What Is RESPA?
Part of the “American Dream” has always been owning a home. For a first-time home buyer, however, the home buying process can be a bit intimidating. After all, for the average person, purchasing a home will be the single largest purchase they make in their lifetime. Unfortunately, whenever large amounts of money are involved there is always the risk that unscrupulous companies and individuals will take advantage of the situation and engage in less than honest dealings. The Real Estate Settlement Procedures Act of 1974, or RESPA, was passed in an effort to prevent dishonesty and fraudulent dealings among the entities involved in the buying and selling of property, including lenders, construction companies, real estate agents, and title insurance companies. Because of the complex nature of RESPA it is in your best interest to work closely with a Pennsylvania real estate lawyer if you are planning to purchase real estate; however, a general overview of RESPA may also help you to better understand your rights as a buyer.
The Need for RESPA
RESPA was initially drafted and passed because entities involved in the buying and selling of real estate, including title agents, lenders, construction companies, and real estate agents, were known to engage in practices that resulted in artificially inflating the value of real estate. Specifically, “kickbacks” were relatively common in the industry as were “bait and switch” tactics, both of which resulted in victimizing buyers and sellers. Among the prohibited activities outlined in RESPA are:
- Giving or accepting a fee, kickback or anything of value in exchange for referrals of settlement service business involving a federally related mortgage loan.
- Receiving unearned fees for services that were not actually rendered
Violation of the provisions found in RESPA can result in criminal prosecution and corresponding criminal penalties if convicted.
RESPA’s Purpose Today
Since its passage in 1974, RESPA has gone through a number of changes and updates, the most recent of which was in 2015. Today, RESPA has two primary goals:
- To help consumers become better shoppers for settlement services
- To eliminate kickbacks and referral fees that unnecessarily increase the costs of certain settlement services.
RESPA accomplishes these goals by requiring very specific practices and disclosures throughout the mortgage application and real estate closing processes.

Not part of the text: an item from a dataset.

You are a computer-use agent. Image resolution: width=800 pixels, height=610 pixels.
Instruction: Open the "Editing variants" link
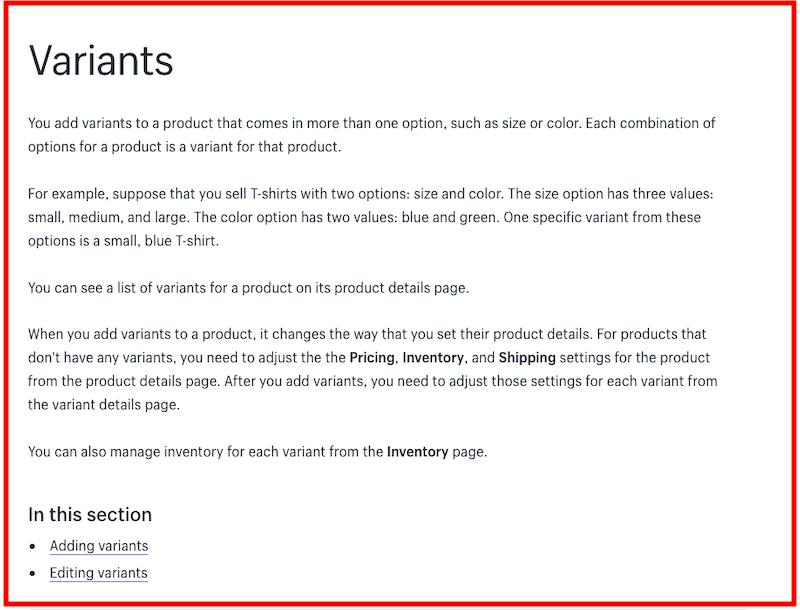point(98,573)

RESPA Application Disclosure Requirements
Few potential buyers are able to finance the purchase of a home without taking out a mortgage loan. For a first-time buyer/borrower, the mortgage loan application process can be difficult to navigate. Buyers typically have no idea what “points” are, how much closing costs should be, or how their interest rate is determined. The financial aspect of buying a home can be daunting to even a seasoned buyer. To ensure that a prospective borrower understands what a lender is actually offering them, RESPA requires a lender to provide a borrower with a “Loan Estimate (LE)” form at the time the borrower applies for the loan, or within three business days thereafter. The LE is intended to simplify some of the more complex terms and figures involved in a mortgage loan. Specifically, the LE must include:
Costs at Closing
Sometimes, the information found on the original LE changes by the time the applicant gets closer to closing. Whenever anything on the LE does change, the lender is required to provide the borrower with a Revised LE within three business days, but generally no late than seven business days before consummation.
RESPA Consummation Disclosure Requirements
As a buyer/borrower gets closer to the actual closing, or “consummation,” date, RESPA calls for additional disclosures in the form of a Closing Disclosure. The Closing Disclosure, must be provide to a borrower at least three days prior to consummation of the loan. The purpose of the Closing Disclosure is to make sure the buyer understands exactly how much it will cost the borrower to borrow the funds being used to purchase the property. The cost of borrowing $250,000 in a 30 year mortgage loan, for instance, will ultimately be much more than $250,000. The final cost depends on the terms of loan, including the interest rate and the type of loan. The Closing Disclosure must tell the borrower how much borrowing the funds will cost in the end as well as how much in closing costs will be due from both the buyer and seller at closing.